Do ozdoby tak jak zawsze użyłam tuszu:) Złotego oczywiście. Te duże kwiatki Mają środki z guzików. Były one takiego perełkowego koloru i jakoś mi tu nie pasowały, więc wzięłam złoty tusz, przycisnełam i muszę przyznać, że efekt mnie zadowolił:)

Na karteczce umieściłam mojego ulubionego motylka, którego słabo widać, ale myślę, że da się go zauważyć:) aby nie było tak pusto przykleiłam jeszcze kilka mniejszych motylasków:) Na fotce rozłożonej kartki jest wieeeeelki złoty kwiatek:) Wycięłam go z resztki firanki, która była już niepotrzebna mojej Mamie:)

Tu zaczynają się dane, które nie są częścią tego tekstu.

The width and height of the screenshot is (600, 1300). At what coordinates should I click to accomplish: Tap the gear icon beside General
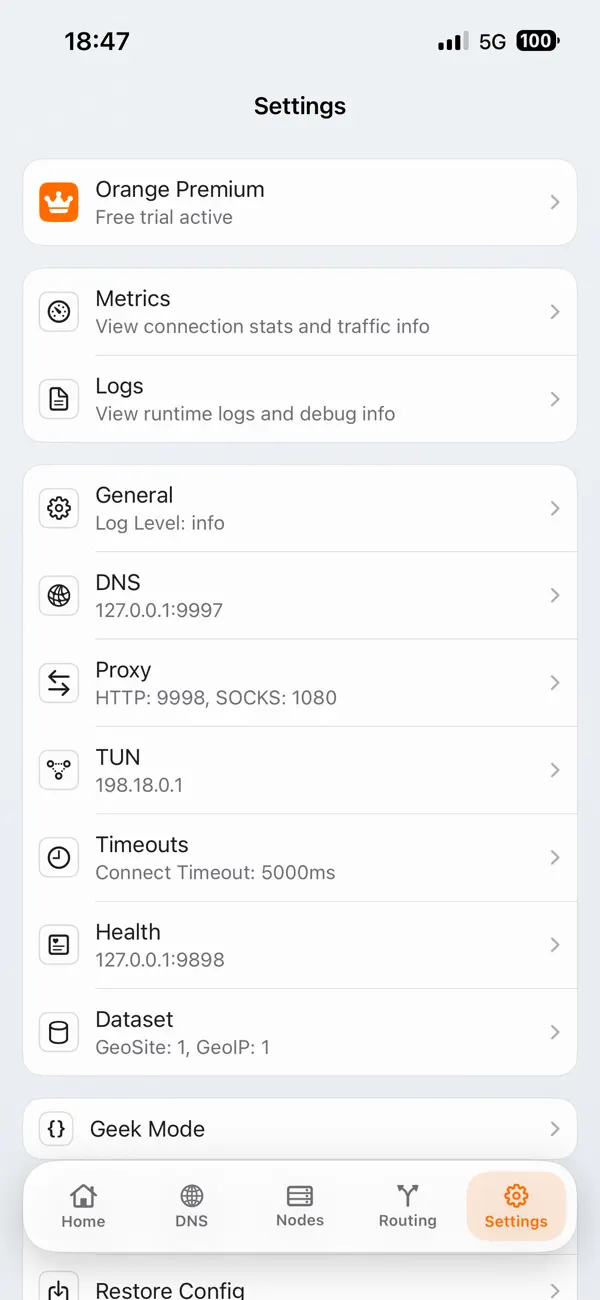click(x=59, y=508)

Pod poprzednim postem dostałam przemiłe komentarze, za które Wam serdecznie dziękuję. Przed skomentowaniem, albo po skomentowaniu moich zakładek, pisałyście życzenia związane z rozpoczęciem roku szkolnego. Teraz jestem pewna, że poradzę sobie z nauką i nic mnie nie przerośnie:) Jeszcze raz dziękuję:D
Pozdrawiam cieplutko, bo u mnie straaaasznie zimno jest:)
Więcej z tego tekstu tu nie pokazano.